|
 |
 |
 |
|
|

Davis/Milli Cup
Rusya, geçen hafta Moskova'nın Olimpik Stadı'nda Arjantin'i 3-2 yenerek, tarihinde ikinci kez Davis Cup şampiyonu oldu. Tribünleri dolduran coşkulu taraftarlar, bu kupanın kazanılmasında tenisçiler kadar başroldeydi. Arjantin'i destekleyenler arasında Maradona bile vardı. Maradona'nın dünyanın öbür ucundan Moskova'ya, sadece David Nalbandian'ı seyretmek adına gitmediği kesin. Dünyadaki yeri bir kenara, ülkesinin milli kahramanı Maradona, bu tür memleket meselelerinde son derece titiz. Bunu neden yazıyorum?
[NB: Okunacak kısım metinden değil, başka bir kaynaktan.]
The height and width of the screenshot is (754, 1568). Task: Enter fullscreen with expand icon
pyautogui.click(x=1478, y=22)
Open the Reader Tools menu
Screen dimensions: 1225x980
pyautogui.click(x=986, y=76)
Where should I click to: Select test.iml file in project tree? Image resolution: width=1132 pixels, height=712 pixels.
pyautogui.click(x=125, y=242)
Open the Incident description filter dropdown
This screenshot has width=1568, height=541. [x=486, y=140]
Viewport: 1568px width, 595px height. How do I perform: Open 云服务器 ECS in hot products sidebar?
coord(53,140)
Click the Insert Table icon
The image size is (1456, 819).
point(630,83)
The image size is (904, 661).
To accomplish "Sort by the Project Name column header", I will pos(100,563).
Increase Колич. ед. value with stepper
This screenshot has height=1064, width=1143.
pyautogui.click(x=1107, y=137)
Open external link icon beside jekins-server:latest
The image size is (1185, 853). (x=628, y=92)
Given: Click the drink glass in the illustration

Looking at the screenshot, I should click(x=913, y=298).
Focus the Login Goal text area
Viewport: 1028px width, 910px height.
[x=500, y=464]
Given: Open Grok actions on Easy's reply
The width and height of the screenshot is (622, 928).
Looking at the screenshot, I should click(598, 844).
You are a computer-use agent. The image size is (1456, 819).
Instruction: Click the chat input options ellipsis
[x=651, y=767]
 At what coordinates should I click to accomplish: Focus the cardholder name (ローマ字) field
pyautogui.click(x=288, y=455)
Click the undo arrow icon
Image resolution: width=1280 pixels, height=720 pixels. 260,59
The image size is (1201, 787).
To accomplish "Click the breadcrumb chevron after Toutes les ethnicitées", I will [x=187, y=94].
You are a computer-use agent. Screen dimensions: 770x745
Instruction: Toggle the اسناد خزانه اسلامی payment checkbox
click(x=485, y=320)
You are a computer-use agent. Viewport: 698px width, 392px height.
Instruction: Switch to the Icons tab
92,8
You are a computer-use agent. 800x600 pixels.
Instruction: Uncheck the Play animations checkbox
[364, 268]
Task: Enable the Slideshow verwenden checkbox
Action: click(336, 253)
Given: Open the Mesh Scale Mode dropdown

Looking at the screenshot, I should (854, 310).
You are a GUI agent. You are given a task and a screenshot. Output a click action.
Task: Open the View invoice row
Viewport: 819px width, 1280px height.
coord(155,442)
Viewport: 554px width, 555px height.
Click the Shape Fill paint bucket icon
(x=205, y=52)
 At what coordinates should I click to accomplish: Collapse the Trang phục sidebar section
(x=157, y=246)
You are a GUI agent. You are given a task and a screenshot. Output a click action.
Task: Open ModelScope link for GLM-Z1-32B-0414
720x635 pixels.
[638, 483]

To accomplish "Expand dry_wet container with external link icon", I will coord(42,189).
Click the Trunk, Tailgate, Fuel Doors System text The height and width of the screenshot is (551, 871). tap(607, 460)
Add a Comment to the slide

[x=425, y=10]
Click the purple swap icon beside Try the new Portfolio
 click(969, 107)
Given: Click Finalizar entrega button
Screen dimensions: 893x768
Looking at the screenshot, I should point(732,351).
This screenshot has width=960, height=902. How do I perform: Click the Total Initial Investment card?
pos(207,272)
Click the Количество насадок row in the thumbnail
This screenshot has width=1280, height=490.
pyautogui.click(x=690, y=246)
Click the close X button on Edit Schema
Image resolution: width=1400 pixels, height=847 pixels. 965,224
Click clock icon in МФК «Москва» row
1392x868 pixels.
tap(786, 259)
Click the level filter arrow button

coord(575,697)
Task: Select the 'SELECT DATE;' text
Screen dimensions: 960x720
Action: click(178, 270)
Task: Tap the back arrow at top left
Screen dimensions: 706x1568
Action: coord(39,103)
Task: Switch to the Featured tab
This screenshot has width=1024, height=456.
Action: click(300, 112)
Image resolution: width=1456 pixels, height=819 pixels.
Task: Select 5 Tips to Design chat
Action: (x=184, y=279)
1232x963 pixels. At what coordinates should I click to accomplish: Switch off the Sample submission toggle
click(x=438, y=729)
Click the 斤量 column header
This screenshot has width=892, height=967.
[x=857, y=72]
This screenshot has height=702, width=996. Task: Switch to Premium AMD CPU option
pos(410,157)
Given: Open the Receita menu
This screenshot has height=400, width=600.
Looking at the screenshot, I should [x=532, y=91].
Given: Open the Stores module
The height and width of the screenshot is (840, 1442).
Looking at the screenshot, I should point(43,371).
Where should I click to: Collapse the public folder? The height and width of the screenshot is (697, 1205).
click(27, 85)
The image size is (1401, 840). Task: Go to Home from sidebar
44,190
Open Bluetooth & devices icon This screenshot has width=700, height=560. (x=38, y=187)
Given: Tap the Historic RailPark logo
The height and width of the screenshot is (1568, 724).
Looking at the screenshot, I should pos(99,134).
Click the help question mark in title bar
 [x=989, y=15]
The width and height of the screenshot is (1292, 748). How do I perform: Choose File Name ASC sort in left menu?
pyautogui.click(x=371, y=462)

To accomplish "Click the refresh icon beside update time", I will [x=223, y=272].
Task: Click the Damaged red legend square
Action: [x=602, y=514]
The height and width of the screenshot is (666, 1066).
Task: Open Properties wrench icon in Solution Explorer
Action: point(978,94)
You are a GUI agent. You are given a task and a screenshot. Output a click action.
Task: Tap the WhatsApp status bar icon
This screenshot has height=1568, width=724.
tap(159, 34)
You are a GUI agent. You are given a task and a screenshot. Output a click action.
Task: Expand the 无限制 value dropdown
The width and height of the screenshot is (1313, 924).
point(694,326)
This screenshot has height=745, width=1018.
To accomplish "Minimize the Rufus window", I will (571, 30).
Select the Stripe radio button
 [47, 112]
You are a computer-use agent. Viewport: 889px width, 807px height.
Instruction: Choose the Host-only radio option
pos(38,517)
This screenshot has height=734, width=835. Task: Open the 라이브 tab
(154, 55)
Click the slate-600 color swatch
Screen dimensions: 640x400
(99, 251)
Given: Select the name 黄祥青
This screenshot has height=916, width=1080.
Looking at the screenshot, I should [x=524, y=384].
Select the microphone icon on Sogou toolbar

Çünkü, Davis Cup'a katılan ülkeler için bu maçlar, adeta bir memleket meselesi. O nedenle maçlar ulusal coşku içinde yaşanıyor. Maradona da o coşkuyu, Arjantinli raketlere hissettirmek adına orada. Buna karşılık Boris Yeltsin de Rusya adına tribünde. Bu müthiş mücadeleyi es geçmeyen bir başka isim daha var tribünde. O da, eski olimpiyat komitesi başkanı, J.A. Samaranch. Tam anlamı ile olimpik ruha uygun bir turnuva. Kazanmak için aristokrat tribün kimliğinden uzak, tezahüratın en çılgıncası en coşkulusu var tribünlerde. Tenis bir anda halk sporu kimliğinde. Ve kazanmak adına her şey yapılıyor bu turnuvalarda. Bunun en güzel örneğini Avustralya'daki, 2003 Davis Cup finalinden verebilirim. Yer Avustralya Melbourne Park, kort Rod Laver Arena. Hani şu tenis takviminin 1 nolu Grand Slam'ı, Avustralya Açık maçlarının oynandığı kortlar. İşte o kortlar hard korttur. Yani zemin yeşil boyalı sert bir malzemeden kaplanmıştır. Avustralyalılar İspanya ile oynayacakları final maçında kort zeminini değiştirerek çimle kapladılar.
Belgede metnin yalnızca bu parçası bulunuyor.